Advocates for low-income and minority Californians fought the bill, arguing that increased reliance on corn-based ethanol could boost food prices. But many environmental groups supported AB 118 by Assembly Speaker Fabian Nuñez (D-Los Angeles).
“I think most Californians want to move us away from dependence on oil,” said Bill Magavern, senior representative for Sierra Club California.
Assemblyman Mark Leno (D-San Francisco) faced tough odds in trying to restrict the use of certain flame retardants, and not just because three companies that make the chemicals paid for full-page newspaper ads and television commercials to drum up opposition. Leno has also ruffled feathers in the Senate by deciding to challenge Sen. Carole Migden (D-San Francisco) in the June primary election.
Leno argued that by restricting use of chlorinated and brominated flame retardants, his AB 706 would protect people from chemicals that some scientists have linked to fetal brain development disruption. Migden voted for the bill, but it fell two votes shy of passage on the Senate floor.
The state’s politically powerful prison guards union launched a last-ditch effort this week to get the Legislature to hand them raises they have been unable to negotiate with the Schwarzenegger administration. Assemblywoman Bonnie Garcia (R-Cathedral City) championed that effort despite strong warnings from Schwarzenegger, but ran out of time and withdrew her bill.
“The Department of Finance doesn’t believe this is the appropriate venue at 3:30 in the morning,” Tom Sheehy, deputy director of legislation for the department, told senators.

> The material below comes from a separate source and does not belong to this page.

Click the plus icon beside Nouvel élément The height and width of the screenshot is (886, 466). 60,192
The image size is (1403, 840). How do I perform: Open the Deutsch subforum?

The correctional officers group spent more than $425,000 between 2002 and 2006 to help put Garcia in office and keep her there in three campaigns, state filings show. Garcia, who has four prisons in her district, said she was beholden to families of prison guards working mandatory overtime.
“I’m going to run into people who ask me. . . ‘Why can’t you guys do something so that my partner comes home and sleeps in his bed?’ ” she said.
Among the measures that went to Schwarzenegger in the Legislature’s final day were the smoking and bottled-water bills.
SB 7 by Assemblywoman Jenny Oropeza (D-Long Beach) would make it an infraction to smoke in a car, moving or not, if children were present. And under AB 1521 by Assemblywoman Mary Salas (D-Chula Vista), labels on bottled water would have to name the source of the water.
In another bill now with the governor, new commercial buildings would have to be designed, built and operated to minimize greenhouse gas emissions and maximize energy efficiency. AB 888, by Assemblyman Ted Lieu (D-Torrance), would take effect in 2013.
The Iraq measure that Schwarzenegger vetoed was SB 924 by Senate President Pro Tem Don Perata (D-Oakland) and would have had no legal effect. The bill sparked lengthy debate in the Legislature and passed without any Republican votes.
It would have asked voters whether Bush should “end the United States occupation of Iraq and immediately begin the safe and orderly withdrawal of United States forces.”